Pixel coordinate grounding data
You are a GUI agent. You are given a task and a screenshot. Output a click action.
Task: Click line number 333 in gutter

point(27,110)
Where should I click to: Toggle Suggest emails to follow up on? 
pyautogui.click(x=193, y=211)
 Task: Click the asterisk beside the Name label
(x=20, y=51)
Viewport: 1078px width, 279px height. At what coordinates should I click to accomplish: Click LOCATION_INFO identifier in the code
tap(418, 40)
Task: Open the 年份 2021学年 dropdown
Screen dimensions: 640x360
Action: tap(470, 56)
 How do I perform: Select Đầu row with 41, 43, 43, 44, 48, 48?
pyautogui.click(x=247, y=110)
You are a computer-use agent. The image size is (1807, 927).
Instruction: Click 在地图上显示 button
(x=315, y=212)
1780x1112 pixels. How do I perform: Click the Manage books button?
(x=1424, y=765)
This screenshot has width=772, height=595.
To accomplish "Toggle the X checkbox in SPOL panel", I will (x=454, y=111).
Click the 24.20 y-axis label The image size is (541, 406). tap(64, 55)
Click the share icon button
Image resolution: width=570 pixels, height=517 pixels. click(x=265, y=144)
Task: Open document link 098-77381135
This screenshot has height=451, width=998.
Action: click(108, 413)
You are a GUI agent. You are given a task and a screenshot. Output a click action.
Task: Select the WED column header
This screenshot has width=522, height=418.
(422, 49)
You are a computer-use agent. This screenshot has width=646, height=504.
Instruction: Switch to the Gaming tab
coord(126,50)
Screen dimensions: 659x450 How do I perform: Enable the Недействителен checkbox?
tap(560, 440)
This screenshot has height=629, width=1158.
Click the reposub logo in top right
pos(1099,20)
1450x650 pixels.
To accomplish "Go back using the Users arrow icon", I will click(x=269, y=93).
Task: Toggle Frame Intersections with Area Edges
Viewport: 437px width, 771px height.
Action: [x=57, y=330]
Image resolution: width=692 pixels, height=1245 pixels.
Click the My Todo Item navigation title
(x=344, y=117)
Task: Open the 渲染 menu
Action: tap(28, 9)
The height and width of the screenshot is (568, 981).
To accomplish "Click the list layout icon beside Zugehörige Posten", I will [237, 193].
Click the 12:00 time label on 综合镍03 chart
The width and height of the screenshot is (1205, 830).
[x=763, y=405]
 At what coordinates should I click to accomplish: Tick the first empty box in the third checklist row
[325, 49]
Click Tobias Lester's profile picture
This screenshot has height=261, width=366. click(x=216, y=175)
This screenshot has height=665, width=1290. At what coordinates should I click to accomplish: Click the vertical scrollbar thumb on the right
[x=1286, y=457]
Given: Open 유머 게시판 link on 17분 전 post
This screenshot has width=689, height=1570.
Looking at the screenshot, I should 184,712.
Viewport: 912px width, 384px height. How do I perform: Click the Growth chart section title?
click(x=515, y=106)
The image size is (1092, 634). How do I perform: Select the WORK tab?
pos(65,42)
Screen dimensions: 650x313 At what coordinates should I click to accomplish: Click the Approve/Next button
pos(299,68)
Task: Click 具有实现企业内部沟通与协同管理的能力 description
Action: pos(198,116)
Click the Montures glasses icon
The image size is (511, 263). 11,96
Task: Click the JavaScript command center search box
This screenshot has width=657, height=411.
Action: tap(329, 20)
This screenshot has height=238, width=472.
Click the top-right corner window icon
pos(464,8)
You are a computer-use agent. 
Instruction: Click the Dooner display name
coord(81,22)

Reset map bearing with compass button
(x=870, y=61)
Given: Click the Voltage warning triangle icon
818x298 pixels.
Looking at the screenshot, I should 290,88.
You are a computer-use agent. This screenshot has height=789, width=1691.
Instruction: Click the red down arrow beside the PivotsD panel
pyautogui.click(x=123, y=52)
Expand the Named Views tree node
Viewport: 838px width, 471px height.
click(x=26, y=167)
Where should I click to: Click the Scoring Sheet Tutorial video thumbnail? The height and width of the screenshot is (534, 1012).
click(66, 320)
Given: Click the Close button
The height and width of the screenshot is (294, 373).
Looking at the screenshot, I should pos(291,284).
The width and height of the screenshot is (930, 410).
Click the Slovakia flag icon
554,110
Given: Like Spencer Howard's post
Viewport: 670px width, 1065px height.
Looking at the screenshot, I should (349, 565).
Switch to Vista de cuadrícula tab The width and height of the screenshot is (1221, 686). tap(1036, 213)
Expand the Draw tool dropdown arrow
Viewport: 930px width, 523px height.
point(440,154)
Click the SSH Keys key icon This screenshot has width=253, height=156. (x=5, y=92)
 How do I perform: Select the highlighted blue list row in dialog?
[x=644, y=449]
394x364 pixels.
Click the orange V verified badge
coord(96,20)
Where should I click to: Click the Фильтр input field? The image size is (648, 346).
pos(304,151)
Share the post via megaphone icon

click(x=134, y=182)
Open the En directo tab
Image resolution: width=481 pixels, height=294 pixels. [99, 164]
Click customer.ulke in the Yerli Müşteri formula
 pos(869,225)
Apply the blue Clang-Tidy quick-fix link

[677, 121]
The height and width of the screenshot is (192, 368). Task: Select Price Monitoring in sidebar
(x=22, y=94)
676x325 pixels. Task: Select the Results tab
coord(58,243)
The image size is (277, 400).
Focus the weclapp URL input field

▶ Work item: Set down, word for word, each line from the top of the records above through the line with "Task: Open document link 098-77381135".

▶ Output of the exercise:
You are a GUI agent. You are given a task and a screenshot. Output a click action.
Task: Click line number 333 in gutter

point(27,110)
Where should I click to: Toggle Suggest emails to follow up on? 
pyautogui.click(x=193, y=211)
 Task: Click the asterisk beside the Name label
(x=20, y=51)
Viewport: 1078px width, 279px height. At what coordinates should I click to accomplish: Click LOCATION_INFO identifier in the code
tap(418, 40)
Task: Open the 年份 2021学年 dropdown
Screen dimensions: 640x360
Action: tap(470, 56)
 How do I perform: Select Đầu row with 41, 43, 43, 44, 48, 48?
pyautogui.click(x=247, y=110)
You are a computer-use agent. The image size is (1807, 927).
Instruction: Click 在地图上显示 button
(x=315, y=212)
1780x1112 pixels. How do I perform: Click the Manage books button?
(x=1424, y=765)
This screenshot has width=772, height=595.
To accomplish "Toggle the X checkbox in SPOL panel", I will (x=454, y=111).
Click the 24.20 y-axis label The image size is (541, 406). tap(64, 55)
Click the share icon button
Image resolution: width=570 pixels, height=517 pixels. click(x=265, y=144)
Task: Open document link 098-77381135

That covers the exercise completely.